Money manager for "El Chapo" sentenced to 8 years in prison

An ABC7 I-Team Investigation

Chuck Goudie Image
Friday, September 23, 2016
Money manager for 'El Chapo' sentenced to 8 years in prison
A top money manager for notorious drug lord Joaquin 'El Chapo' Guzman was sentenced to eight years in prison in federal court Friday.

CHICAGO (WLS) -- A top money manager for notorious drug lord Joaquin "El Chapo" Guzman was sentenced to eight years in prison in federal court Friday.

Edgar Valencia Ortega had pleaded guilty to laundering money for the cartel responsible for 80 percent of Chicago's street drugs.

The world's richest drug dealer Joaquin "El Chapo" Guzman is nearly the last man standing in the Chicago Sinaloa Cartel case.

Ortega is nicknamed "The Fox," so it is fitting that he has outfoxed news organizations and there is no photo of him.
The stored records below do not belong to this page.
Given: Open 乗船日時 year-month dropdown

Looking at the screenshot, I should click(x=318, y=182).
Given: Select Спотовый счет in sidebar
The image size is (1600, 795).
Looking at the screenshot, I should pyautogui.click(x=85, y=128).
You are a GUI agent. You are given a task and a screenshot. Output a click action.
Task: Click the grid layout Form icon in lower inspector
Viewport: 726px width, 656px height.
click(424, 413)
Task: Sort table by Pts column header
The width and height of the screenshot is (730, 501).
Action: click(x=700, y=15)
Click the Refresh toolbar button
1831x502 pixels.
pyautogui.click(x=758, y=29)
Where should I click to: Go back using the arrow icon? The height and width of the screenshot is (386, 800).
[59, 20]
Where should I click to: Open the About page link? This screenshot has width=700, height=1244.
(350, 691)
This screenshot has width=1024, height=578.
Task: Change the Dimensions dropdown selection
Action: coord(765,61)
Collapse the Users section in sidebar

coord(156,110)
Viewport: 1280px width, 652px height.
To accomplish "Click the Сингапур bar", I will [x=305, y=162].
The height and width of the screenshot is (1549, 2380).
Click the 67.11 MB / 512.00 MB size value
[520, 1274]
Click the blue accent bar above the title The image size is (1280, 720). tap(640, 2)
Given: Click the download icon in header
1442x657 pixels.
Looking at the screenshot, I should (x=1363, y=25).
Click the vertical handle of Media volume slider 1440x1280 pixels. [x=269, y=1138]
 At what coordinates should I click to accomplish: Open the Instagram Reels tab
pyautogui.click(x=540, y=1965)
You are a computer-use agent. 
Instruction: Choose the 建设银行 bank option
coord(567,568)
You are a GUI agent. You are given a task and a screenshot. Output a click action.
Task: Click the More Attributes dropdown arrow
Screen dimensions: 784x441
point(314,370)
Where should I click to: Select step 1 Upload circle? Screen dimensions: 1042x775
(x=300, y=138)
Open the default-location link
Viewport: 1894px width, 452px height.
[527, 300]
He is considered on the bottom rung of El Chapo's organization and received the shortest sentence so far.

When Mexican police and soldiers stormed the resort where El Chapo had holed up, it was the beginning of the end for his hands-on and ruthless reign over the Sinaloa Cartel.

He is at the top of 19 defendants charged in Chicago, an investigation that yielded federal law enforcement more than $30-million in drugs and cash.

At the bottom of El Chapo's hierarchy, 29-year-old Edgar Valencia Ortega who started with the cartel as a gopher and messenger boy, worked his way up to cartel accountant, laundering millions in drug cash and taking a commission on multi-kilo deals.

In 2014 shortly after Ortega landed in Las Vegas for a family vacation, he was taken into custody by federal drug agents. As the I-Team reported two years ago, he was secretly brought to Illinois and held in the Village of Oak Park Jail where U.S. authorities attempted to turn him into a prosecution witness for the El Chapo case, according to federal court records. That didn't work although he eventually pleaded guilty.

According to court records recently submitted by Ortega's attorneys, the Mexican national, "deeply regrets his involvement in the drug trade, which he recognizes has done immeasurable harm not only to himself and his loved ones, but also both to the United States and his home country of Mexico."

It has broken his family-and may have resulted in the death of his brother Hector in Mexico in 2015, ironically, the "unintended victim in a drug-related shooting."